● **DIRECTION**: Convert the listing from the line with "This screenshot has height=390, width=416." up to and including the line with "tap(57, 521)" into a two-column CSV with the headers text and action. Give one row for each text and its answer, put every field in quotes, and replace line breaks with spaces.

● **DATA RECORDS**:
···
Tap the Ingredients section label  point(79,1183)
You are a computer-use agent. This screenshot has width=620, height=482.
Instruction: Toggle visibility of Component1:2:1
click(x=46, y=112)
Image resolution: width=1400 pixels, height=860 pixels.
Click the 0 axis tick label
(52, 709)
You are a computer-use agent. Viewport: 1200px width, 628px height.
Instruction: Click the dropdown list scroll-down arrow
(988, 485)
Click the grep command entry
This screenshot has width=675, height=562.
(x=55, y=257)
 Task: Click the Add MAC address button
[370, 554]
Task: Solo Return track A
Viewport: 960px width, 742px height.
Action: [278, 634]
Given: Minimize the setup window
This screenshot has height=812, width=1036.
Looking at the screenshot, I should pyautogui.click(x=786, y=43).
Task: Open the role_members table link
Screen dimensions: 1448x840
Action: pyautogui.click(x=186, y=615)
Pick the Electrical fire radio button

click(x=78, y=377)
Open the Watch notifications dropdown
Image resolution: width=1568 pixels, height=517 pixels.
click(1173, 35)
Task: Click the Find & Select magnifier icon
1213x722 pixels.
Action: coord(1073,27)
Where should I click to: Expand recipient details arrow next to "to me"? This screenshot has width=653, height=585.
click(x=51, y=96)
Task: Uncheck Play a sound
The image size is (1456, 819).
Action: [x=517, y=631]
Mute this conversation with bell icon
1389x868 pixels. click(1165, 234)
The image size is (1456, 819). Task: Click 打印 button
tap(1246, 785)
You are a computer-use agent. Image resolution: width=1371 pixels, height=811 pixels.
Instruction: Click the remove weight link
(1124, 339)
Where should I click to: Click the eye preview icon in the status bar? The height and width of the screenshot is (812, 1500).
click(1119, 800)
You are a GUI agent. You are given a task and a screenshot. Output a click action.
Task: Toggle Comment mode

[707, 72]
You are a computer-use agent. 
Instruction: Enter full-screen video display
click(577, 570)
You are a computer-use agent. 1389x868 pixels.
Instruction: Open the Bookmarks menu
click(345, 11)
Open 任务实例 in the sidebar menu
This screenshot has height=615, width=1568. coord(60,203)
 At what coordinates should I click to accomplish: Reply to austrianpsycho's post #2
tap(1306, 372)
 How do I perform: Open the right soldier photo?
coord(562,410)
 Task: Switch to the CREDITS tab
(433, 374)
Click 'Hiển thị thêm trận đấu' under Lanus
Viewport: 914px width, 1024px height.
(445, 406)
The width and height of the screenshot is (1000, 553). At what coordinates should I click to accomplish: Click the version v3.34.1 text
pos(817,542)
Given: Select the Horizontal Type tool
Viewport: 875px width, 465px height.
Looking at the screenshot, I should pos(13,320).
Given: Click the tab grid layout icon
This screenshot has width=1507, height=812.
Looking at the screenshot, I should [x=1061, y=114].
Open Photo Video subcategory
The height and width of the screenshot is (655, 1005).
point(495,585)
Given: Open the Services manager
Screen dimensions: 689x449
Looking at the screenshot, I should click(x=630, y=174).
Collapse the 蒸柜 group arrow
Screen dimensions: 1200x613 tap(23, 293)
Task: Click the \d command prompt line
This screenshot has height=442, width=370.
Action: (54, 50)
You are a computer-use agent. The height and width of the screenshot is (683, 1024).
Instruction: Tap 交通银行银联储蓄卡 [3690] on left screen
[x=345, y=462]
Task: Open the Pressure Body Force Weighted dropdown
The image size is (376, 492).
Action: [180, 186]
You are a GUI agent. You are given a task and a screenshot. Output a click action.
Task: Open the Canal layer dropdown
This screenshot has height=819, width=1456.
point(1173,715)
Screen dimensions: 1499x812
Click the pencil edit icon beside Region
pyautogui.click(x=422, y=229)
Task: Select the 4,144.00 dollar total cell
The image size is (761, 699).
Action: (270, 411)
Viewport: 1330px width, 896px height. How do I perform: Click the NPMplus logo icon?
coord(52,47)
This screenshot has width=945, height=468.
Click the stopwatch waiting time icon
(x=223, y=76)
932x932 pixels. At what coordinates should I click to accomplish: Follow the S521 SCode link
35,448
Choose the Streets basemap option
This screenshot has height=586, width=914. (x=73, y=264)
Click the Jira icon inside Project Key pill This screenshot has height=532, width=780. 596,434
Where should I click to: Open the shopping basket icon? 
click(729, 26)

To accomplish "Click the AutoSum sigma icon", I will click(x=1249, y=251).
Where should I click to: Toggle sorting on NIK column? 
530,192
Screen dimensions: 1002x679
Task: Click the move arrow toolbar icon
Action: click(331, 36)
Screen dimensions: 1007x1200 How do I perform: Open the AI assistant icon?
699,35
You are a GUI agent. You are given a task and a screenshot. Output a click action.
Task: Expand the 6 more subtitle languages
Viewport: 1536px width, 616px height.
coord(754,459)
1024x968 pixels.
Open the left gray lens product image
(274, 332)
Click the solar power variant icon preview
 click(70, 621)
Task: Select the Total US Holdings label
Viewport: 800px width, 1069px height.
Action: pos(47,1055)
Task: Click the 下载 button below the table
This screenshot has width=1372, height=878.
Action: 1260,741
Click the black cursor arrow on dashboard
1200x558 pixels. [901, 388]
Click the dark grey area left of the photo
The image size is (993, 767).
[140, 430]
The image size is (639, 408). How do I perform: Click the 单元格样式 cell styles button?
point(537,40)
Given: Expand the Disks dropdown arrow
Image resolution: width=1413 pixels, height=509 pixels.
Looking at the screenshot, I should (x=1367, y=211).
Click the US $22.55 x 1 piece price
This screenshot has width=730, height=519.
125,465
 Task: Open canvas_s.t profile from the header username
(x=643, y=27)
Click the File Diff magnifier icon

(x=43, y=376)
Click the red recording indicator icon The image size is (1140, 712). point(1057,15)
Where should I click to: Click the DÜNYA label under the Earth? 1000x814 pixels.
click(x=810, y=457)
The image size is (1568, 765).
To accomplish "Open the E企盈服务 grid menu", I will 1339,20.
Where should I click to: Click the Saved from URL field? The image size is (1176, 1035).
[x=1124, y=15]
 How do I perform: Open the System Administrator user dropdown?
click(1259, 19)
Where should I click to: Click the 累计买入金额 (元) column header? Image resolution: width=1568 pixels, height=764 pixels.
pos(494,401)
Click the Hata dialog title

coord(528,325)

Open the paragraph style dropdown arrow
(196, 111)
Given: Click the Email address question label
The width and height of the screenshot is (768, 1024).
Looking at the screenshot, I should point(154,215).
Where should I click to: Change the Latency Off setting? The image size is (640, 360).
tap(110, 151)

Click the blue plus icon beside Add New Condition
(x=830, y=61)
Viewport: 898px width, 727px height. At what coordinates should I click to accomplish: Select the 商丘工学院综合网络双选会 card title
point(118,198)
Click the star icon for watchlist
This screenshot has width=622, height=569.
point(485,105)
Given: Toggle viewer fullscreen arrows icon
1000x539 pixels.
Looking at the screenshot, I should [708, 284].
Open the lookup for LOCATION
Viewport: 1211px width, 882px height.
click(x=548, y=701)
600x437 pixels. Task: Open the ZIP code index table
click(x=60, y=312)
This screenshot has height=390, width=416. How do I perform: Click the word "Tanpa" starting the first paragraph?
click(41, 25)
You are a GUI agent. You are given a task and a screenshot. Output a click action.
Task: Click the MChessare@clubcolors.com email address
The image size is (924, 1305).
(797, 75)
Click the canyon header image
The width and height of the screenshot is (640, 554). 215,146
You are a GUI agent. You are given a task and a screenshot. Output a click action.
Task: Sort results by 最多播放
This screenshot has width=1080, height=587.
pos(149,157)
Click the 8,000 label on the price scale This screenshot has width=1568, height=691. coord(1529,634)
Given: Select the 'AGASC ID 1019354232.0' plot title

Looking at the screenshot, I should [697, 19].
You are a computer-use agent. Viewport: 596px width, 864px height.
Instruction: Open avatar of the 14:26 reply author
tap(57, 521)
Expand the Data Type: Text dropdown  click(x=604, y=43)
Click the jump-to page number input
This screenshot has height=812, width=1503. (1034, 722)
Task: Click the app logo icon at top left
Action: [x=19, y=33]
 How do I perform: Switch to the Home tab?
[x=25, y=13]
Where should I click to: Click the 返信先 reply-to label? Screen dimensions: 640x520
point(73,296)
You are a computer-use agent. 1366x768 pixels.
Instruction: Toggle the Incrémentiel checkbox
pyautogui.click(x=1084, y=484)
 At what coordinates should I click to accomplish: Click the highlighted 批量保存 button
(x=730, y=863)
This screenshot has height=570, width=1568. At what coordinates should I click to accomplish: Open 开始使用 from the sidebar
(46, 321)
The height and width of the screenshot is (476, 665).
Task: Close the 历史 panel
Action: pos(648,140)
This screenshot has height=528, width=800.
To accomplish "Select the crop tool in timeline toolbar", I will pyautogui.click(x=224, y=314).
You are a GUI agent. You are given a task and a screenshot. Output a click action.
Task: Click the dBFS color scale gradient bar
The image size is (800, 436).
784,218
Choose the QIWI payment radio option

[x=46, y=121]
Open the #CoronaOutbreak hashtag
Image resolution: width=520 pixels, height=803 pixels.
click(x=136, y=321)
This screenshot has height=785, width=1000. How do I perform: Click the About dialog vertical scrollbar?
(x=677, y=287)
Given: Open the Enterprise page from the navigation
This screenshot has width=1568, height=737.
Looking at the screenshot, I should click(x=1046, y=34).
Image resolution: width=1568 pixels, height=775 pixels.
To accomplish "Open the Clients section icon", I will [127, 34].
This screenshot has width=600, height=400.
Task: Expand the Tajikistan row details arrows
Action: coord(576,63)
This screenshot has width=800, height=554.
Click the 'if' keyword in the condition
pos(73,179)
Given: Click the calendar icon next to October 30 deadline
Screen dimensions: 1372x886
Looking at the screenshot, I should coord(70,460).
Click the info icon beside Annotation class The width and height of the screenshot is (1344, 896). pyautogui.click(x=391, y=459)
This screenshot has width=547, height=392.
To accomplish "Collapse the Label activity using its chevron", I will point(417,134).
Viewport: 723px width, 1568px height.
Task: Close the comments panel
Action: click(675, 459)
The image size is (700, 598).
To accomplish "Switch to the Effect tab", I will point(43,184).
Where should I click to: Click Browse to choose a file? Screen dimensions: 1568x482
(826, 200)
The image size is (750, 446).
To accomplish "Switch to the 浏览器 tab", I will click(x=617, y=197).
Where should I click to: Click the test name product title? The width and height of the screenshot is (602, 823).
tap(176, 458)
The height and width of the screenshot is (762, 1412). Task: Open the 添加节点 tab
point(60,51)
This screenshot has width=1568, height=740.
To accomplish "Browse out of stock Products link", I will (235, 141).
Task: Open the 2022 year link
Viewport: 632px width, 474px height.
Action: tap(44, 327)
···
● **TASK RESULT**:
text,action
"This screenshot has height=390, width=416. How do I perform: Click the word ""Tanpa"" starting the first paragraph?","click(41, 25)"
"You are a GUI agent. You are given a task and a screenshot. Output a click action. Task: Click the MChessare@clubcolors.com email address The image size is (924, 1305).","(797, 75)"
"Click the canyon header image","The width and height of the screenshot is (640, 554). 215,146"
"You are a GUI agent. You are given a task and a screenshot. Output a click action. Task: Sort results by 最多播放 This screenshot has width=1080, height=587.","pos(149,157)"
"Click the 8,000 label on the price scale This screenshot has width=1568, height=691.","coord(1529,634)"
"Given: Select the 'AGASC ID 1019354232.0' plot title","Looking at the screenshot, I should [697, 19]."
"You are a computer-use agent. Viewport: 596px width, 864px height. Instruction: Open avatar of the 14:26 reply author","tap(57, 521)"